Hear the words of Francis Herbert Hedge, philosopher and voice of the Transcendentalist spirit, who declared: “Sympathy with nature is part of a good person’s religion.” In this utterance, he gives shape to a truth as ancient as the hills and rivers: that goodness is not only measured by our dealings with humankind, but also by the reverence we show to the earth beneath our feet and the skies above our heads. For he teaches that the sacred is not confined to temples and scriptures—it dwells in the forests, the seas, and the stars, waiting for the soul that will listen.
To speak of sympathy with nature is to speak of kinship. It is the recognition that we are not masters over the world, but children within it. The good person does not trample the soil as though it were dead matter, but touches it with care, knowing that it pulses with life. Hedge and his fellow Transcendentalists—Emerson, Thoreau, and others—saw in the woods and rivers a living scripture, a divine text written not in words but in wind, in bird-song, in the rustle of leaves. To be in sympathy with such things was, to them, as holy as any prayer.
The origin of this teaching comes from a time when America was growing in industry and power, when cities began to rise and the machine threatened to silence the voice of the earth. Hedge, like his companions, reminded men that to lose touch with nature was to lose touch with the sacred. He saw clearly that without reverence for the natural world, religion becomes hollow ritual, severed from the very breath of life. Thus he placed nature at the heart of morality itself, declaring that no good soul can ignore its call.
History gives us confirmation of this truth. Consider St. Francis of Assisi, who called the sun his brother and the moon his sister, who preached to the birds, and who saw in every creature a reflection of the divine. His religion was not only of church and cross, but of field and forest. And because of his sympathy with nature, he became a beacon of humility and goodness, remembered not only as a saint of faith but as a guardian of creation. His life shows us that reverence for nature is not separate from holiness—it is its companion.

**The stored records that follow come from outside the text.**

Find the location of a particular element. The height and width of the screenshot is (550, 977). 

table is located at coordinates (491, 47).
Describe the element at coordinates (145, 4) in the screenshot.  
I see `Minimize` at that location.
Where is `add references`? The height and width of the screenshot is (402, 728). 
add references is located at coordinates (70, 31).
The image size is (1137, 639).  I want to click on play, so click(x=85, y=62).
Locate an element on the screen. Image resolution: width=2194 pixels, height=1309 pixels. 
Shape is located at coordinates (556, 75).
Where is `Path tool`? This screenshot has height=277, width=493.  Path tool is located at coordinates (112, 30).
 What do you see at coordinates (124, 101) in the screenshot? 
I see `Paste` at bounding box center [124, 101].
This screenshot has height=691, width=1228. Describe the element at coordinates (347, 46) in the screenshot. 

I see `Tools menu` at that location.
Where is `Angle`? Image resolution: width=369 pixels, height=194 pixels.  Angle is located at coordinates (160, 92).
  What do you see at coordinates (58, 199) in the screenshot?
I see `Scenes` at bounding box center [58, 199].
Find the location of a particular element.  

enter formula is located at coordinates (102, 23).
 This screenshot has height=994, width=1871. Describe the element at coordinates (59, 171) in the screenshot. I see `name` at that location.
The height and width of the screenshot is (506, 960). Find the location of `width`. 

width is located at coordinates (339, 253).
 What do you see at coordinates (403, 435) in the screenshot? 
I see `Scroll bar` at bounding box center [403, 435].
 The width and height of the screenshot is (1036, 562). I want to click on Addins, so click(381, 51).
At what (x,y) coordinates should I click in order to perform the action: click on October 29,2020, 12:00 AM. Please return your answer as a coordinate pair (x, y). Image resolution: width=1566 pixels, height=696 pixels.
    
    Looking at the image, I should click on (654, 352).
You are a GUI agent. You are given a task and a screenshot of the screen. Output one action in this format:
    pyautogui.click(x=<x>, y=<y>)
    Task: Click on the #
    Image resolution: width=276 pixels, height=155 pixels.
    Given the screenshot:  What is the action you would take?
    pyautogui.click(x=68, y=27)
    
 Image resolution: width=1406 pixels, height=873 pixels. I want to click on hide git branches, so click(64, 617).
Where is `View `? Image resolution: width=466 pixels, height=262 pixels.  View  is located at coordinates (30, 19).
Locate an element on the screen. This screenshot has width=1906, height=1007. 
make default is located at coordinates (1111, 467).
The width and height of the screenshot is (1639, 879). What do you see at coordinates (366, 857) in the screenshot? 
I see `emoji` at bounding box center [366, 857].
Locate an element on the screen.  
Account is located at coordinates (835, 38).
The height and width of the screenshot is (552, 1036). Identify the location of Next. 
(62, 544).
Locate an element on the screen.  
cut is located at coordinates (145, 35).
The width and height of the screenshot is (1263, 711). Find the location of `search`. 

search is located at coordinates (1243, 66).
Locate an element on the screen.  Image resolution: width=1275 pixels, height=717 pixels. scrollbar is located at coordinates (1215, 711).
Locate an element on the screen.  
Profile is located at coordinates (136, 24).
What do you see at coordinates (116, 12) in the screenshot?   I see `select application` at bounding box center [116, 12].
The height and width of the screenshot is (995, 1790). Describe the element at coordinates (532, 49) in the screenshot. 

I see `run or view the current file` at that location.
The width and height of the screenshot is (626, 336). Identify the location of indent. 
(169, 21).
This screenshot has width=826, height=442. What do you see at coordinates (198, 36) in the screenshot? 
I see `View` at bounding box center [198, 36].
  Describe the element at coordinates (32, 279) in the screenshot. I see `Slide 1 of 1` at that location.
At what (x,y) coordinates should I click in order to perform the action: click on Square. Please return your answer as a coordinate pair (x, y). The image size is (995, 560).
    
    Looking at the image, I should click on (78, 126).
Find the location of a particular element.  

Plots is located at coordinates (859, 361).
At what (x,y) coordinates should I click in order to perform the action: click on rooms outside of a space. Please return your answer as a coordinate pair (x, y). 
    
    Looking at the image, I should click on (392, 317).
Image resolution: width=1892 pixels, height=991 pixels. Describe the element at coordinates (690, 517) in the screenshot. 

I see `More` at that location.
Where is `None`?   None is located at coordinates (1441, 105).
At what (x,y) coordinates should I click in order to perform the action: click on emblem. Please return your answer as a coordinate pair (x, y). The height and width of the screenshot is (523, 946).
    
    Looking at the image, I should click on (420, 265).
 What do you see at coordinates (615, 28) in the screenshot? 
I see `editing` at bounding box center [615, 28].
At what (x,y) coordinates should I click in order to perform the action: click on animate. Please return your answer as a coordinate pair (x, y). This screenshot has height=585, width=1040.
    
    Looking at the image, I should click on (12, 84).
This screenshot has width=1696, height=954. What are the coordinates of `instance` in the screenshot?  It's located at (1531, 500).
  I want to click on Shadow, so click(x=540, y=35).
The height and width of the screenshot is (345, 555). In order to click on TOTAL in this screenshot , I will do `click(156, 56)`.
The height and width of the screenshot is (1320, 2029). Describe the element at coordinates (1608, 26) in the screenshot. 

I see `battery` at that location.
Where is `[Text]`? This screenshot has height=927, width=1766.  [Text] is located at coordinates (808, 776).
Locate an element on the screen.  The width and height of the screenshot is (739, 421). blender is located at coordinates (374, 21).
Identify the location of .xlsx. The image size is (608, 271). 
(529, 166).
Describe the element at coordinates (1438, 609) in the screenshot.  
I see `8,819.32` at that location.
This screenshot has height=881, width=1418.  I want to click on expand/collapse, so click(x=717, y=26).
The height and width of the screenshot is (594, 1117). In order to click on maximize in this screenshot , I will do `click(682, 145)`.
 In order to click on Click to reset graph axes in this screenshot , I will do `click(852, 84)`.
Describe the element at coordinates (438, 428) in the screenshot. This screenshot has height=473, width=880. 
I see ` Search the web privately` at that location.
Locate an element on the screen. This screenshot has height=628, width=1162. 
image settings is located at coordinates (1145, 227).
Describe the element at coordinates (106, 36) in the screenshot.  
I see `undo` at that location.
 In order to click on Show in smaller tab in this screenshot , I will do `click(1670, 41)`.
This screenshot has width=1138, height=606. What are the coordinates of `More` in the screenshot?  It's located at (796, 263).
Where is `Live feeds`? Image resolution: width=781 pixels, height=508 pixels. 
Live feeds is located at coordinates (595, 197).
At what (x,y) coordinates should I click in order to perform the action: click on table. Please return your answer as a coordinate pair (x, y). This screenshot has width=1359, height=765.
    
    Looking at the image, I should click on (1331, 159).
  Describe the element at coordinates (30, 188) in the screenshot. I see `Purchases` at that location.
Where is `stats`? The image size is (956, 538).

The deeper meaning is this: one who lacks sympathy with nature may still practice rituals, chant prayers, or study doctrine, but their heart remains incomplete. For the heart that does not tremble at the beauty of a sunrise, that does not grieve at the destruction of a forest, that does not rejoice at the blossoming of spring, is a heart cut off from the source of life itself. Hedge teaches us that to be truly good is to feel with all living things, to extend compassion not only to man but to the world that sustains him.
Beloved listener, take this teaching into your life. Go into the woods or the garden, and listen. Feel the earth beneath your feet, and let it remind you of your kinship with all creatures. Guard the rivers, for they are your own veins; protect the air, for it is your own breath. To live in sympathy with nature is not only to save the earth, but to save yourself, for your spirit is woven into the same fabric as the trees, the waters, and the stars.
Therefore, let your religion be not only words and rites, but also care and reverence for the world around you. Plant where others uproot, heal where others destroy, and delight where others are blind. In this way, your goodness will be complete, your soul attuned not only to heaven but also to earth.
Thus the wisdom of Francis Herbert Hedge endures: that sympathy with nature is no ornament to faith, but its foundation. The good person knows that to honor creation is to honor the Creator, and to live in harmony with the earth is to live in harmony with the divine. Let this truth be carried in your heart, as eternal as the mountains and as tender as the whisper of leaves in the wind.